Count the lines below that contain the word "back", and reply with only that number.

◆ **Dataset rows**:
· · · · ·
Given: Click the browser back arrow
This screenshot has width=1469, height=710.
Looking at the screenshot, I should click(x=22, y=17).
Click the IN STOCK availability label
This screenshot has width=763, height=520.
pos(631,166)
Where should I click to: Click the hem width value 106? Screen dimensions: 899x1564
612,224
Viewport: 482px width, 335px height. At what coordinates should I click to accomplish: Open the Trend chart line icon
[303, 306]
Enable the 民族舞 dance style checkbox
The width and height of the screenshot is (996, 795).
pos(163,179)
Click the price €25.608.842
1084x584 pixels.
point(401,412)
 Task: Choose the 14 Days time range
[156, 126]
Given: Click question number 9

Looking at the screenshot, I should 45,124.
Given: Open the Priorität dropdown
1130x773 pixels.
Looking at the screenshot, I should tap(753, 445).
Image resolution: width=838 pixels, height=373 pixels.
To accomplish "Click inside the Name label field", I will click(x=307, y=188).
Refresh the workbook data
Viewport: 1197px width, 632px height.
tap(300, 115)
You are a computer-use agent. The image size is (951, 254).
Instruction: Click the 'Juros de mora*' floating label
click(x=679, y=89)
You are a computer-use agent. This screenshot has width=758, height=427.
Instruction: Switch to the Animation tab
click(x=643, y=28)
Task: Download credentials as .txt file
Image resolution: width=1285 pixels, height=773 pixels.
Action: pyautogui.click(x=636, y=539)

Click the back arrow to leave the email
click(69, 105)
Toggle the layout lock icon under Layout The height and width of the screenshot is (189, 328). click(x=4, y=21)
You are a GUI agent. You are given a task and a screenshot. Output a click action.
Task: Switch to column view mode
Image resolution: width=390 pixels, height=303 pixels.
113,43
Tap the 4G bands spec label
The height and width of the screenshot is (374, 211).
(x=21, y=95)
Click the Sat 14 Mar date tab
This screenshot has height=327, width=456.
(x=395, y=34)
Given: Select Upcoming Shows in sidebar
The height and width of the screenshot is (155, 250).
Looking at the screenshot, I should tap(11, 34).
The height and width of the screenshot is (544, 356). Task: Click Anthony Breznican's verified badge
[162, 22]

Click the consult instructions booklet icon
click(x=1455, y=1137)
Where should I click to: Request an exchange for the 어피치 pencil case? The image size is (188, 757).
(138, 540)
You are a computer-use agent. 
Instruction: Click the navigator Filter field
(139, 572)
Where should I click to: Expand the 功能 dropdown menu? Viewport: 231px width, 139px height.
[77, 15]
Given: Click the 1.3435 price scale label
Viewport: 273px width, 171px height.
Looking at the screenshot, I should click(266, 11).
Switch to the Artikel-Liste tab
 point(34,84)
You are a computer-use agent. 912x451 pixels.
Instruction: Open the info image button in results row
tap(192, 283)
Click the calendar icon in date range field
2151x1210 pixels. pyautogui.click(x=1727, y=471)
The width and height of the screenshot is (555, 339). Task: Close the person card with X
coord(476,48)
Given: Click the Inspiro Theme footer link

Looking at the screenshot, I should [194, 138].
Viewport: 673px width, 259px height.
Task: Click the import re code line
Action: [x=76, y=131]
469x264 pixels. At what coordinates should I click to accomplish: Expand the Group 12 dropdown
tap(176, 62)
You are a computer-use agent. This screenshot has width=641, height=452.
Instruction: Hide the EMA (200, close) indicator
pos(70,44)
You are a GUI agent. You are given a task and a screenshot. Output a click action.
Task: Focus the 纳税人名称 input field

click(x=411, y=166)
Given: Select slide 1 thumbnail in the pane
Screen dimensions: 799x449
· · · · ·
◆ **Exercise response**: 2